How long have you been at Port Otago?
Since October 2021.
What did you do before you came to Port Otago?
I finished school in Gore and started at Mataura Valley Milk as a casual labourer, labelling bags until I figured out what I wanted to do. I moved into admin and worked my way up to Warehouse Administrator. I was there two years.
Why Port Otago?
My family moved to Dunedin and I wanted to move up too.
I was the Warehouse Administrator at Port Otago’s Sawyers Bay depot and heard this job was coming up – as Supply Chain Scheduler and Planner at D Shed, where Fonterra product is devanned*, stored and packed. It’s a step up for me and good for my career.
* Unloading cargo from a container.
What does your role involve?
It’s about planning which products need to be packed into which containers for the day. There are multiple types of milk powder and anhydrous milk fat in varied packaging sizes. I produce a “pack plan” and the team works off that. We average 72 TEU* a day.

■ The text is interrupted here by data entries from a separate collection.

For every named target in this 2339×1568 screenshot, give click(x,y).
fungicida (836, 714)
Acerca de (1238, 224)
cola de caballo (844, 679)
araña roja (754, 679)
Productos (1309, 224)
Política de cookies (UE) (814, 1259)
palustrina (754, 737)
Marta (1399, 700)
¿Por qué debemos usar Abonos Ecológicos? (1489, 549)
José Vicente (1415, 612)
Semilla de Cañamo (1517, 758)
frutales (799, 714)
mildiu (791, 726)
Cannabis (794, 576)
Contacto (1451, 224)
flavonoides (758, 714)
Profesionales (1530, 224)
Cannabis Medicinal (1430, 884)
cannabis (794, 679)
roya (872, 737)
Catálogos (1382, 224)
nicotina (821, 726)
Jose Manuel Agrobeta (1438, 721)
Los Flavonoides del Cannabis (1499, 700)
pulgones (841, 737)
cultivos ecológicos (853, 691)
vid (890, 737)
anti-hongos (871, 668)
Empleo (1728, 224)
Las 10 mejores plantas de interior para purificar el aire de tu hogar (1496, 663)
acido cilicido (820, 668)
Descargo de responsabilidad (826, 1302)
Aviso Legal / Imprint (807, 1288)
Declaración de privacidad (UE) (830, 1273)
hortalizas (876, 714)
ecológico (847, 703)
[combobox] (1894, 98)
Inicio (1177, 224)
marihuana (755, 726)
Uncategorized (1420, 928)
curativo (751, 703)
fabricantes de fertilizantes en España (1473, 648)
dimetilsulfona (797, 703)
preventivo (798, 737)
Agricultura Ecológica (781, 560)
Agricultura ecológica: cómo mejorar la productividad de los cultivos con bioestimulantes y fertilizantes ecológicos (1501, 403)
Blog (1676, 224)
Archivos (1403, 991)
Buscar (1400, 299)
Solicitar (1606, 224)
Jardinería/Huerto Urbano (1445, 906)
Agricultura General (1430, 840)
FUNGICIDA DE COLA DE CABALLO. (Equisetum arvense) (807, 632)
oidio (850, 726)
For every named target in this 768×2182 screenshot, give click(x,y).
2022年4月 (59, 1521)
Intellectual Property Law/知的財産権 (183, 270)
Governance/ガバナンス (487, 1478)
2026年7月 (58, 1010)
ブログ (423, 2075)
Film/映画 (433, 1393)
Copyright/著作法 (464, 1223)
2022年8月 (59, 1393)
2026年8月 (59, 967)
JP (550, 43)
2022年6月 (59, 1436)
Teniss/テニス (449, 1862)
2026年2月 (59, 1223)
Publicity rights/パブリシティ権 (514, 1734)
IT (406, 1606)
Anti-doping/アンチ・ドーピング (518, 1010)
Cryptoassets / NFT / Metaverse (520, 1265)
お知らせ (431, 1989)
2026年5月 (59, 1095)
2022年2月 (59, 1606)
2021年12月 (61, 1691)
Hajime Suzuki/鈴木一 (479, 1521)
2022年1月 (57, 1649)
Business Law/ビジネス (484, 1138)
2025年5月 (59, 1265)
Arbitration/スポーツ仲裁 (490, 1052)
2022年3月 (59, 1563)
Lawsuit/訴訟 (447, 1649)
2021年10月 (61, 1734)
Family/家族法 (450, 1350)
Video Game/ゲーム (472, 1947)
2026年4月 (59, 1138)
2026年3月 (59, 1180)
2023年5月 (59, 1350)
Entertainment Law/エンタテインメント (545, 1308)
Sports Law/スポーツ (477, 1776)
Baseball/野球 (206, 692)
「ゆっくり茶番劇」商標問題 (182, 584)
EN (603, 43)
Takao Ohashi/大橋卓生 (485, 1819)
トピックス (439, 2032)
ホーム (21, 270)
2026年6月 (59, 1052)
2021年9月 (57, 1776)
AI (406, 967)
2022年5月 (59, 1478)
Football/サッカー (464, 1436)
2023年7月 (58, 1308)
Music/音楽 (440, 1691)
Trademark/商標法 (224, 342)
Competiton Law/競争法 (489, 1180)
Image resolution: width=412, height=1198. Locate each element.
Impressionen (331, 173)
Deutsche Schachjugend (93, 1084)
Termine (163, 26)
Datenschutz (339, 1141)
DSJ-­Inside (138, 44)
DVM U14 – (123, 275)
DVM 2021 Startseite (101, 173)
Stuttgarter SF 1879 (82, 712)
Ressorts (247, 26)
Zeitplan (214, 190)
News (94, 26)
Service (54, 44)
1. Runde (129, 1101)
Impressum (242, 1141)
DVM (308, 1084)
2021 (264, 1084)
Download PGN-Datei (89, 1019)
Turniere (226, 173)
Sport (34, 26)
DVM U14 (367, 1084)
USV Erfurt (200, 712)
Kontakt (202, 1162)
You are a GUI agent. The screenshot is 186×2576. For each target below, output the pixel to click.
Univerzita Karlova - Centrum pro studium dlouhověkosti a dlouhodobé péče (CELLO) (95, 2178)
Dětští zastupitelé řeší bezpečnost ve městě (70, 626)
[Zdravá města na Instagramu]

I’m constantly juggling, which I love. At any point in time, I’ll be listening out for the team on the radio asking me to close a delivery for a container they’ve packed. I’ll be queueing full containers into our yard and replacing them with empties, so the straddle driver and forklift operators can continue working. You need to always be planning ahead, so you’re queuing in the correct container type for the product/order.
* TEU = Twenty-foot Equivalent Unit
What are the steps of an empty container arriving, through to it leaving the yard?
The container transfers are done each night on second shift.
Each morning, the process starts with me creating my packing report from Fonterra’s system, which will tell me how many empty containers I need to request from the terminal for packing the next day.
I attend the S&OP (Shipping and Operations) 0930 meeting every day, which is with the Operations and Planning and Control teams. They tell me what their container supply is looking like and how many ‘moves’ (swapping out empties for fulls we’ve packed) they are able to do that night. I then create a list of release numbers (specifying the types of containers we need for the next day’s packing), send that through to the terminal team and they release those containers to us.
When I come into work the next morning, the empties are in the yard waiting to be packed. I queue them into the appropriate packing packing areas, and those instructions come up on the straddle driver’s screen and they move the container into position. From there, we pack it. We have two teams at a time packing containers – sometimes three.
When the container is packed, the team on the floor call the position and container number out to me on the radio. I close the delivery off and queue the container out. The straddle driver sees this on their screen and they move the full container back into our stack, ready for the terminal team to take it away.
What are your hours of work?
7am – 3.30pm, Monday to Friday. There is the occasional Saturday, if we are busy.
What skills and attributes do you need for your job?
You have to be very particular and there are many things you need to keep your eye on at all times. Lots of people are relying on you to keep them working.
At school, I was good at applied maths and with numbers in general. And, in this job, you’re working with many, many numbers. For example, delivery numbers, shipment numbers, sales order numbers, release numbers, container numbers, positions in our container stack. The list goes on!
What’s the best part of your job?
I love the container control and organisation of it all – queuing up the containers in and out of the yard. It’s the satisfaction of the process, from start to finish. I also love seeing when we’ve have achieved a high number of containers packed at the end of the day. The team is awesome to work with. I wouldn’t be able to do my job without them and vice versa.
What’s the worst part of your job?
I like getting out into the warehouse, and there’s not always time.
Do you have your eye on a particular job at Port?
I look at every job that comes up and I’m open-minded about the future. But I’m good at this job and really enjoy it for now.